Murine hematopoietic stem/progenitor cell culture

M-ATOs were generated as previously described (27 (link)). MS5-mDLL4 cells were harvested by trypsinization and resuspended in serum free M-ATO culture medium (“D/F12-B27”) composed of DMEM-F12 (Gibco, Cat# 11320033), 2% B27 supplement (ThermoFisher Scientific, Grand Island, NY, Cat# 17504-044), 30 µM L-ascorbic acid 2-phosphate sesquimagnesium salt hydrate (Sigma-Aldrich, St. Louis, MO, Cat# A8960-5G) reconstituted in 1X PBS, 1% penicillin/streptomycin (Gemini Bio-Products, West Sacramento, CA, Cat# 400-109), 1% Glutamax (ThermoFisher Scientific, Grand Island, NY, Cat# 35050-061), 5 ng/ml rmFLT3L (Peprotech, Rocky Hill, NJ, Cat# 250-31L), 5 ng/ml rmIL-7 (Peprotech, Cat# 217-17), 10 ng/ml rmSCF (Peprotech, Cat# 250-03) (of note SCF was added only for the first week of culture) and beta mercaptoethanol (bME) (0.05mM) (Sigma-Aldrich, Cat# M7522).
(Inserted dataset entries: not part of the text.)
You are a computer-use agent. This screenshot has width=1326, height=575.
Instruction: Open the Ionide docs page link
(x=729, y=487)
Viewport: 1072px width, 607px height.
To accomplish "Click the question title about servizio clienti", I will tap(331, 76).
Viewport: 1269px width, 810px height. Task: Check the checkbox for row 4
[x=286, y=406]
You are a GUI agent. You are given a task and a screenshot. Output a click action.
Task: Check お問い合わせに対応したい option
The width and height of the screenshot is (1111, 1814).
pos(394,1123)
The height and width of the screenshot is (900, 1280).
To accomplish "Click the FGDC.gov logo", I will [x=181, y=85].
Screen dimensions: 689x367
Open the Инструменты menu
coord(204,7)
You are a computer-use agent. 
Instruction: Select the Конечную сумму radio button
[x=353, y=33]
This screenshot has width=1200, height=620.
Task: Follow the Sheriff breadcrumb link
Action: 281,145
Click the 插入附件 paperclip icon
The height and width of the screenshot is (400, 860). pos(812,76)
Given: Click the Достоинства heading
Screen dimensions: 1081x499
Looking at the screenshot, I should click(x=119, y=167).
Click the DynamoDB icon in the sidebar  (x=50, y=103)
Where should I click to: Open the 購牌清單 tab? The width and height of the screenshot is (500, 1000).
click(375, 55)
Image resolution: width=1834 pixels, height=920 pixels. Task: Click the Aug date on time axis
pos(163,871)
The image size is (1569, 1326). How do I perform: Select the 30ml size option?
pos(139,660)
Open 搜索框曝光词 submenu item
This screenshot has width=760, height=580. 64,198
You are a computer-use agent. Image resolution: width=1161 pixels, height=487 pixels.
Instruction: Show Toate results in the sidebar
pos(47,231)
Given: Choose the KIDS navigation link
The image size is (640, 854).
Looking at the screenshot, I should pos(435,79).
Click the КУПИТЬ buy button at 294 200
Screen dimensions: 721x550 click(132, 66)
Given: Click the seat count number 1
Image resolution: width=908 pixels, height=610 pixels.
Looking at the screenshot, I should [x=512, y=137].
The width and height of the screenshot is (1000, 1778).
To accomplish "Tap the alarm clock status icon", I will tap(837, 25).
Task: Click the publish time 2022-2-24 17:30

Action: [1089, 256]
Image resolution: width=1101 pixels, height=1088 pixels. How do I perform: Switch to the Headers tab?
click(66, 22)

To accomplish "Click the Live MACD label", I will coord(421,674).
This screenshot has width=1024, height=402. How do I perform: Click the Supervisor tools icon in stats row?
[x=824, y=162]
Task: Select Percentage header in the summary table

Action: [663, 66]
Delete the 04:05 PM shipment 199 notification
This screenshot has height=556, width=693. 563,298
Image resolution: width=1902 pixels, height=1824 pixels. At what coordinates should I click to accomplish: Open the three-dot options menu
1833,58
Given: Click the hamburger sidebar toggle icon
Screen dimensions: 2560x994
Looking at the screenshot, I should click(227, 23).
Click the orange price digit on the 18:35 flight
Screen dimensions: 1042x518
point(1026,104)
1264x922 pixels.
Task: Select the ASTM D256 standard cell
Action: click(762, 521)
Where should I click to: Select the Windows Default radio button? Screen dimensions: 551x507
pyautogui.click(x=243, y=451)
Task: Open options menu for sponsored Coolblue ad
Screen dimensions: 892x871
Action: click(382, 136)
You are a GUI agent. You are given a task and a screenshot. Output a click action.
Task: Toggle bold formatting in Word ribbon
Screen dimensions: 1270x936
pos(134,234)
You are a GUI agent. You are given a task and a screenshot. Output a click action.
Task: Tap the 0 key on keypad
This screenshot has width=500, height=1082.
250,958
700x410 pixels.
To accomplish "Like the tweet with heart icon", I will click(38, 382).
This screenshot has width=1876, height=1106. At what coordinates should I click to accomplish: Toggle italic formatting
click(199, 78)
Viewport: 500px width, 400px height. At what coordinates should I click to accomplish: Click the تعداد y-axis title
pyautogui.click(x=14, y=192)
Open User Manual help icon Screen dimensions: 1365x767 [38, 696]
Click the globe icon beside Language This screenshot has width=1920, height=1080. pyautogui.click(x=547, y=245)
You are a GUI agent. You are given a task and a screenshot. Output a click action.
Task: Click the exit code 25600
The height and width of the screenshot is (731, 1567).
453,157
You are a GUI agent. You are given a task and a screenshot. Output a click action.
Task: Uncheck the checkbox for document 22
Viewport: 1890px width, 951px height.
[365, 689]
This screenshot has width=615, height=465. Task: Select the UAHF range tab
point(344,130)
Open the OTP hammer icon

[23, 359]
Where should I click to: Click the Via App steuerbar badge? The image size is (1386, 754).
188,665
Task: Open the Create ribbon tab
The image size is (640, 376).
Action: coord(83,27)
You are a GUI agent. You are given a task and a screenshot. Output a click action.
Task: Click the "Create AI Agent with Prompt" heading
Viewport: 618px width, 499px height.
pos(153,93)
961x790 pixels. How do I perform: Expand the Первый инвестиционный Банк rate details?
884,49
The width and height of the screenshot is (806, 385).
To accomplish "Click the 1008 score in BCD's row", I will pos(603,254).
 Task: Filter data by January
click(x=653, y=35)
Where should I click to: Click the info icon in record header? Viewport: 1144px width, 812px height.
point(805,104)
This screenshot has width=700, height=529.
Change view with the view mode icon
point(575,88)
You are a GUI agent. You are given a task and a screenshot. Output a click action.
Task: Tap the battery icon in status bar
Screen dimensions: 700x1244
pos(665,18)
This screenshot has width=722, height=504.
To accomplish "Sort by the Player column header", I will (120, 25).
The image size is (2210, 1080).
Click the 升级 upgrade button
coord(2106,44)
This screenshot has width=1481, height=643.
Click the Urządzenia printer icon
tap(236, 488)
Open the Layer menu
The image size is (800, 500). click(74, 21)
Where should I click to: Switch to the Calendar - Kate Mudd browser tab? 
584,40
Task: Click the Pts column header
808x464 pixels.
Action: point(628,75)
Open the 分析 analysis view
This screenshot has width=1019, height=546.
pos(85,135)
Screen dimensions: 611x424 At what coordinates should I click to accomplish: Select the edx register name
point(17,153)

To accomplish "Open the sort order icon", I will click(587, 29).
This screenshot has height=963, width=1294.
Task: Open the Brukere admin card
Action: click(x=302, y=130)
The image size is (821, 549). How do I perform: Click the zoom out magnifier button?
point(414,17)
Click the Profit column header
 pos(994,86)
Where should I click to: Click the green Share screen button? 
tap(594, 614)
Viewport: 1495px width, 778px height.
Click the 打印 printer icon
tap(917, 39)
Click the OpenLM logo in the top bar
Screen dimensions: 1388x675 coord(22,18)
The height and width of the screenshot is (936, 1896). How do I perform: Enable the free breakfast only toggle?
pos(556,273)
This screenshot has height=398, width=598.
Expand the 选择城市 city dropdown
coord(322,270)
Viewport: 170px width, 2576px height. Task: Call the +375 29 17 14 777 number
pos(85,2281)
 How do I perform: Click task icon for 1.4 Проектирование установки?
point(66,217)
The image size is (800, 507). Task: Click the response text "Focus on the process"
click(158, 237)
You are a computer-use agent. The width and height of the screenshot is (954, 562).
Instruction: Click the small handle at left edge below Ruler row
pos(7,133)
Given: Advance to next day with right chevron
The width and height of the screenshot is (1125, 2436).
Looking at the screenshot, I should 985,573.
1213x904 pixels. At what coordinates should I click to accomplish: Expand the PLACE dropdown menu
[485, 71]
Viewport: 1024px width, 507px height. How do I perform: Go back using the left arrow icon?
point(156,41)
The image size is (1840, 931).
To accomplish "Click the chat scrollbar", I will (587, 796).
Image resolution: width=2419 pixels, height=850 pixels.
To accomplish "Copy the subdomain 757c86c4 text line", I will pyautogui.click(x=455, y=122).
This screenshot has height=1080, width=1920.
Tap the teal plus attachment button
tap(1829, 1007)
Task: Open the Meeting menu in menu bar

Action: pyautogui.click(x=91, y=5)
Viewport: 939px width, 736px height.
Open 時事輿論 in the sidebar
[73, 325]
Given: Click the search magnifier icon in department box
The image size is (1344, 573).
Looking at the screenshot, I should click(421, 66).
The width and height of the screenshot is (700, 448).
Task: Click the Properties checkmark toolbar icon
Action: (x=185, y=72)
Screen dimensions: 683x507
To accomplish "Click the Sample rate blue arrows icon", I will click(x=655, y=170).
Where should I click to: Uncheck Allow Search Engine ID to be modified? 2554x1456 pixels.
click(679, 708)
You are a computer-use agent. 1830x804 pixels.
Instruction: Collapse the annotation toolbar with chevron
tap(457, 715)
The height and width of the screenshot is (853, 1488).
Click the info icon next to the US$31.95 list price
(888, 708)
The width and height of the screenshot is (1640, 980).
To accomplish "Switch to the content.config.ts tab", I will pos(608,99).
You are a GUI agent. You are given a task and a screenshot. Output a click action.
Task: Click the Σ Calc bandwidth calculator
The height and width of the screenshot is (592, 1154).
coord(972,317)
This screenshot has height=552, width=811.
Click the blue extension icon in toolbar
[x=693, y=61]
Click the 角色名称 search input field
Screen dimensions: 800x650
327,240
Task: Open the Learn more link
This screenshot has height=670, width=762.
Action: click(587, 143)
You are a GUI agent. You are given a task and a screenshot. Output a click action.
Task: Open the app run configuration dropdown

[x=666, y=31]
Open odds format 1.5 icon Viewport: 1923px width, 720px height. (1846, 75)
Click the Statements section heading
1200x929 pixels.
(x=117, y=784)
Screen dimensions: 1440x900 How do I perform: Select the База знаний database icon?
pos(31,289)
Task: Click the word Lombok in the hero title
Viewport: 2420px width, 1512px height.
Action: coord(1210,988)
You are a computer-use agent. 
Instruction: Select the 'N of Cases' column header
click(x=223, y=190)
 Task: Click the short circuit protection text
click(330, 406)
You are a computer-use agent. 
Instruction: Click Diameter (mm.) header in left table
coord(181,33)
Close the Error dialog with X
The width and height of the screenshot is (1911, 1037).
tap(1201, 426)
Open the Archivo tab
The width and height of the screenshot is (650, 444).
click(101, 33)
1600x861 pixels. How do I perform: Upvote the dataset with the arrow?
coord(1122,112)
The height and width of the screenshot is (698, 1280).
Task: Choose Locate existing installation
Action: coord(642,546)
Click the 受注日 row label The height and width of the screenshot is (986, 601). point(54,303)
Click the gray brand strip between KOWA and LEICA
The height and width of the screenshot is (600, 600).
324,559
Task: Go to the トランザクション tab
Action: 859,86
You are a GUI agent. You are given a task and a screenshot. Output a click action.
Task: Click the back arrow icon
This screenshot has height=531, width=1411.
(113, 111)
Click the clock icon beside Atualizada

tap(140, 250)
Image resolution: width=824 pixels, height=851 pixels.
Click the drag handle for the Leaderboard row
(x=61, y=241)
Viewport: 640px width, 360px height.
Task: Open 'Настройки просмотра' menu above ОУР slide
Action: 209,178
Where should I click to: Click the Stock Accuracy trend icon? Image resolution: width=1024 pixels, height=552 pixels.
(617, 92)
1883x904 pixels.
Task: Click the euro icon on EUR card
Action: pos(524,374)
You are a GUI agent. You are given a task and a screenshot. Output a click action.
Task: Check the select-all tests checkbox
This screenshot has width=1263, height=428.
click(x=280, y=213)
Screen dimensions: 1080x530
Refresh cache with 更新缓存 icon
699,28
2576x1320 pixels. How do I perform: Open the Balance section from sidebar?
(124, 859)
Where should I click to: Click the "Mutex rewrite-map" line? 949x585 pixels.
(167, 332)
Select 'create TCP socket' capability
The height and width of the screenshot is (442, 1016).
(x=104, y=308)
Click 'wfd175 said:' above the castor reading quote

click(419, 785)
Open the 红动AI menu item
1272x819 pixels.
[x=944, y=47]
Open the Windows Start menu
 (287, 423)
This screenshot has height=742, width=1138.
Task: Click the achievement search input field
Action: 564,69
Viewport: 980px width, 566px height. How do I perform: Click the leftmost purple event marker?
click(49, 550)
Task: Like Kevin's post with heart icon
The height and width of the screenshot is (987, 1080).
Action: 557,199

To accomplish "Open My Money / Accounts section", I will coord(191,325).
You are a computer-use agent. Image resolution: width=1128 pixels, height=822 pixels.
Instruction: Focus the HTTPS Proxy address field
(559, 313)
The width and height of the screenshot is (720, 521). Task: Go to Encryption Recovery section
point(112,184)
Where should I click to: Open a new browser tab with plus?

D/F12-B27 was made fresh weekly. 1.5x10⁵ MS5-mDLL4 cells were combined with purified murine HSPCs (100-4000 cells/ATO). M-ATOs were plated on a 0.4 µm Millicell transwell insert (EMD Millipore, Billerica, MA; Cat. PICM0RG50) placed in a 6-well plate containing 1 ml D/F12-B27 per well. Medium was changed completely every 3-4 days by aspiration from around the cell insert followed by replacement with 1 ml with fresh D/F12 and cytokines.